Rose fällt das weiße Pulver auf und zieht den richtigen Schluss von wegen vergifteter Suppe. Momente großer Spannung, wenn die Schwester und der kleine Bruder Brot in ihre Teller brechen, wenn sie den Löffel zum Mund führen und blasen. Rose schlägt den Teller des Bruders zu Boden, der Vater fährt hoch – da unterbricht sie ein Klopfen an der Tür. Es ist Doc Barrow, bald sitzt er Frank am Tisch gegenüber, ein gegenseitiges Belauern ist das, ein Duell der Blicke und der Worte, wenn der Doktor davon berichtet, dass bei der Autopsie von Franks Frau eine Krankheit entdeckt worden sei, die nur vom Verzehr von Menschenfleisch herrühren könne. Und dann die direkte Frage: „Did you eat my daughter?“
Von jetzt an überschlagen sich die Ereignisse. Es kommt zu einem Schusswechsel, Iris wirft sich vor den Doktor und wird verwundet. Als sich der Arzt dann über sie beugt, schlägt ihn Frank mit einer Bratpfanne nieder. Trotz allem, das vorgefallen ist, scheint das Urvertrauen in den Vater ungebrochen. Rose und der kleine Bruder flüchten sich später wieder in Franks Arme, die Familie sitzt abermals um den Tisch herum und Frank füllt mit zitternden Händen die Teller seiner Kinder. „All ist forgiven in the eyes of the lord“, betet er salbungsvoll und küsst Iris auf den Mund.
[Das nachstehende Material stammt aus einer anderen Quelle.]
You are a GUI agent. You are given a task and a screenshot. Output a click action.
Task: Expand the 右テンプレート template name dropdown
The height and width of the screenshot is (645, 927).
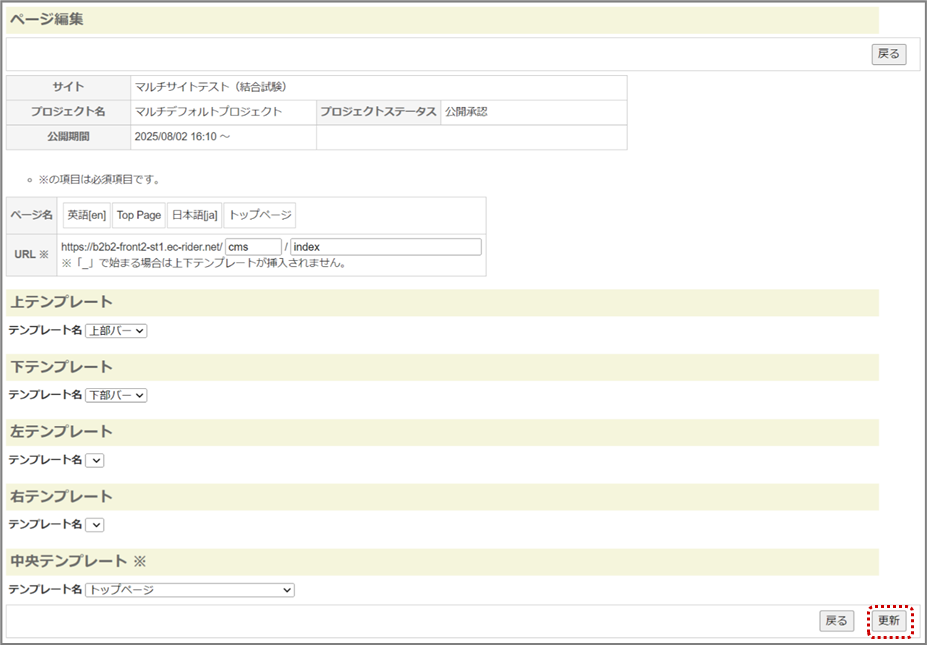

Und dann kippt die Szenerie und die Mädchen stürzen sich auf ihren Vater. Rose springt ihm an die Gurgel und beißt sich daran fest, Iris nagelt seine Hand mit einem Messer auf die Tischplatte und macht sich daraufhin ebenfalls über ihn her. Mit blutverschmierten Lippen, mit Irrsinn in den Augen und der Gier derer, die alles Rationale hinter sich gelassen haben, bringen sie ihr grausames Werk zu Ende.
Am nächsten Morgen verlassen die Schwestern und ihr kleiner Bruder die Stadt. Sie tragen saubere Kleider, mit ihren blonden Haaren wirken sie auf den ersten Blick wie Engel. Doch Rose hat ein Tagebuch mit den Aufzeichnungen ihrer Vorfahren über Kannibalismus mitgenommen. Und der bereits erwähnte Countrysong berichtet von Mädchen, die zu bösen geworden sind. Für Iris und Rose bedeutet der Tod des Vaters schlichtweg keinen Endpunkt, sondern die Fortführung der Traditionen ihrer Familie.